I’ve been challenged. You probably have too. The pages of social media are filled, top to bottom, with videos of people I love being doused and it is a ton of fun to watch. I’m not sure how I feel about it though. It is certainly a fantastically orchestrated campaign, and the fact that its success is accidental makes it even more appealing.
Here’s where I struggle, I don’t actually know anyone who has or is suffering from ALS. No one. I know that shouldn’t matter. But it does.
Before you start throwing things, here’s why…
There are so many battles to fight. There are so many debilitating diseases that are claiming the lives of people I know.
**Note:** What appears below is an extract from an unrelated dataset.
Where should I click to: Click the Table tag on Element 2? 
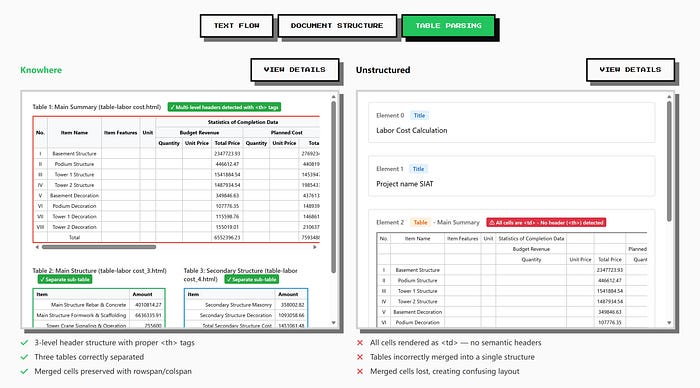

I do know people with epilepsy and diabetes and lupus and leukemia and celiac disease and juvenile rheumatoid arthritis and crohn’s and heart disease and autism and multiple sclerosis and bipolar disorder. You get the point.
And then there’s this…
I want desperately to make sure expectant mothers have diapers for their babies and children in Haiti can have shoes for their feet and missionaries can do their thing across the globe. I want to take on all of them, and while I would love to be a professional philanthropist, I cannot. (I would be willing to play one for a time though, so if anyone has a cool $1m sitting around ready to be designated….I’m your girl.)
Do I give money to a worthy cause just because someone I care about has someone they care about with ALS? Shouldn’t our giving be generous and constant and not based upon what’s trendy but instead upon the surplus that God gives us each day? Shouldn’t we have a plan? Shouldn’t we stick to it?
Should our giving be a fad that we look back upon fondly as that time I did that thing and helped those people, or should it be something more?
I would imagine that when you love someone who is fighting a terrible disease that seems to be ignored by much of the world, this kind of validation is much appreciated. I do not dispute the fact that it is needed. I’m just conflicted. I want it to be about more than water and ice and ten bucks. I want any type of movement such as this to be done by people that are in it for the long haul.
What are you in for the long haul? Is this it?
I’m gonna need more than 24 hours. In fact, by the time I’ve made this decision, the whole world will quite possibly have moved onto a whole other thing and I’ll just be the crazy lady next door pouring ice water all over herself.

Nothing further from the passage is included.